Directions for this task -> Down to the last line, print the data that follows exactly, without its pictures.

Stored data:

--

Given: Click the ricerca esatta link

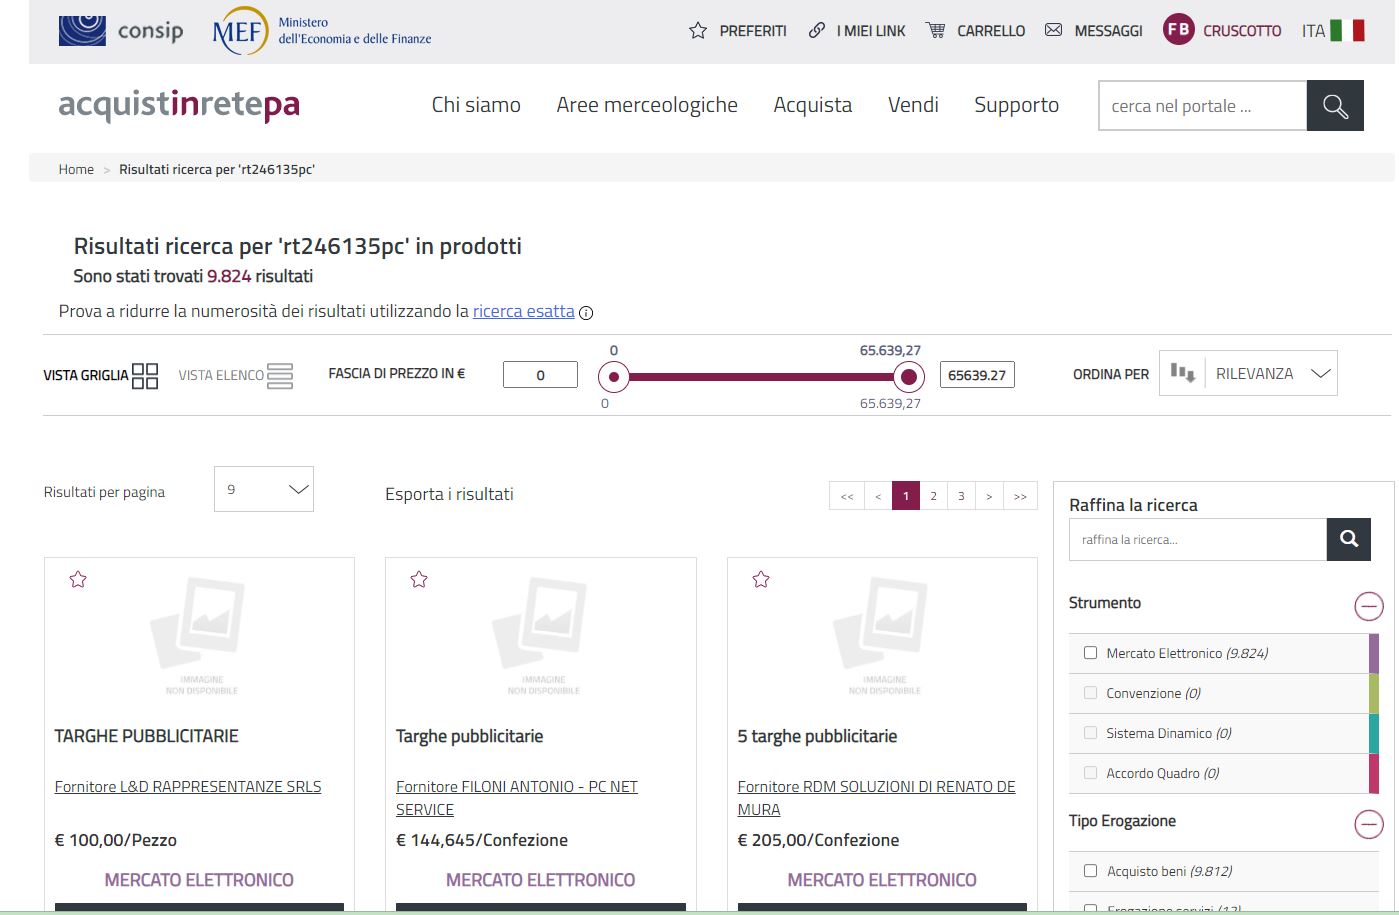Looking at the screenshot, I should 523,311.
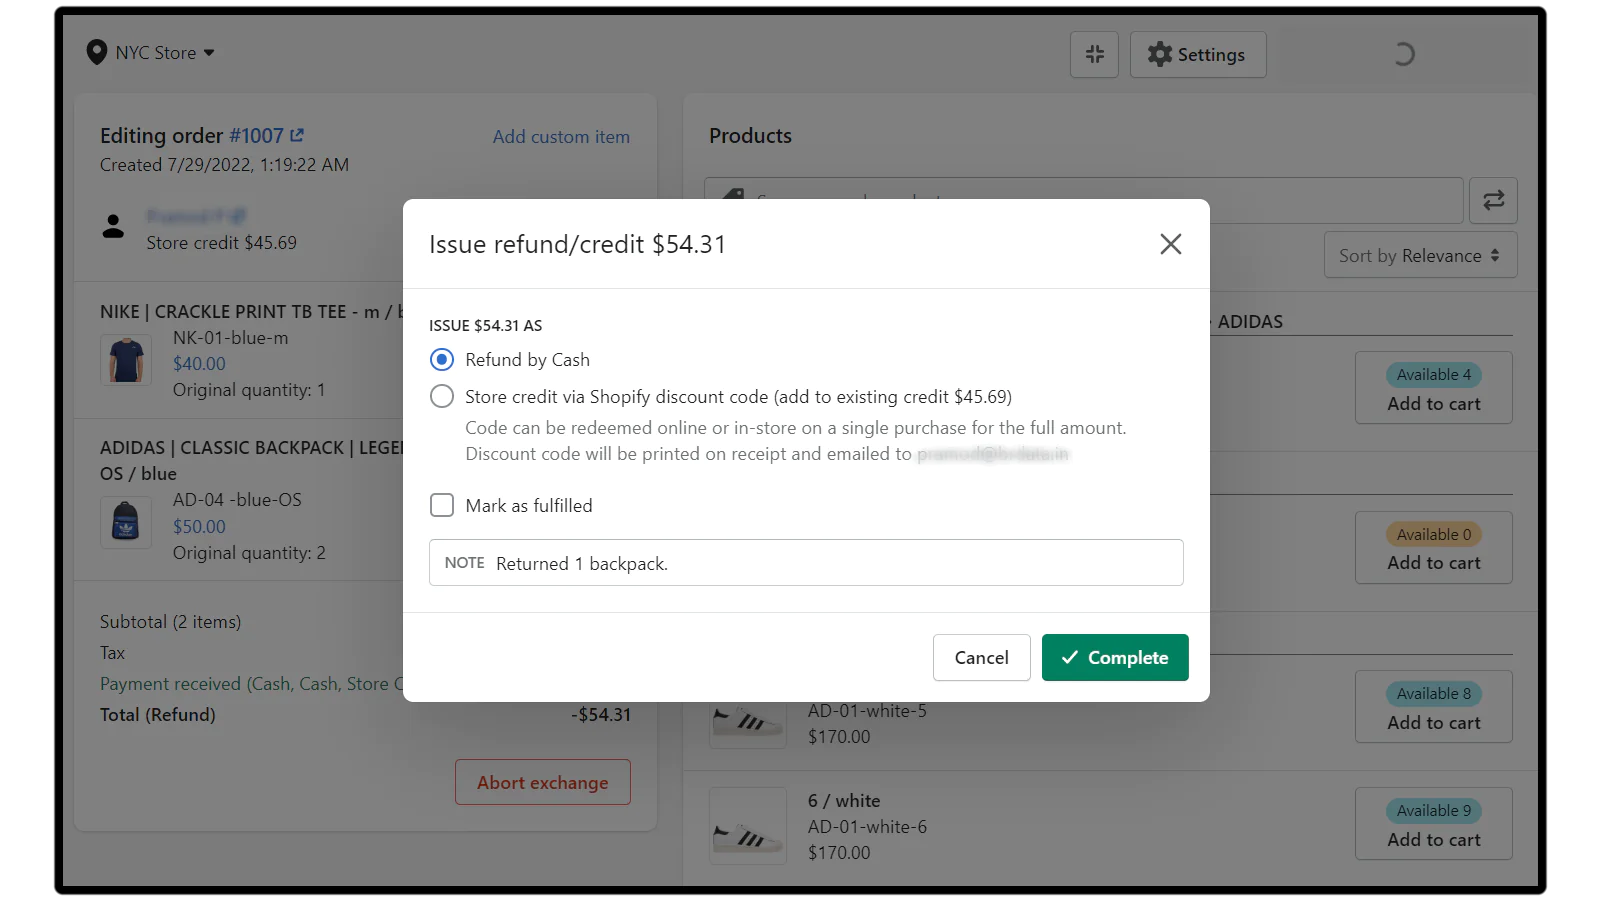Close the Issue refund/credit dialog
The image size is (1600, 900).
pos(1170,244)
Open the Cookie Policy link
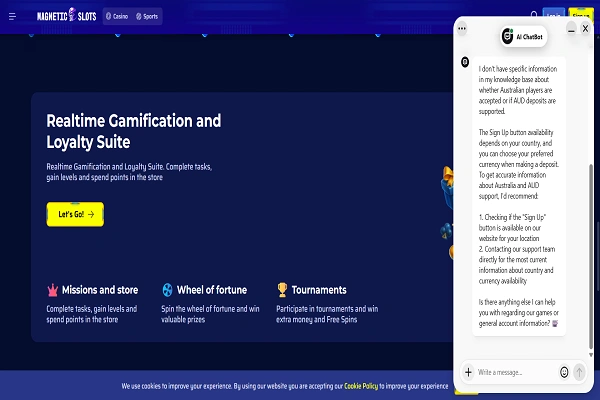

--

Problem solution ->
Given: Click the ricerca esatta link

Looking at the screenshot, I should 523,311.
Close the Issue refund/credit dialog
The image size is (1600, 900).
pos(1170,244)
Open the Cookie Policy link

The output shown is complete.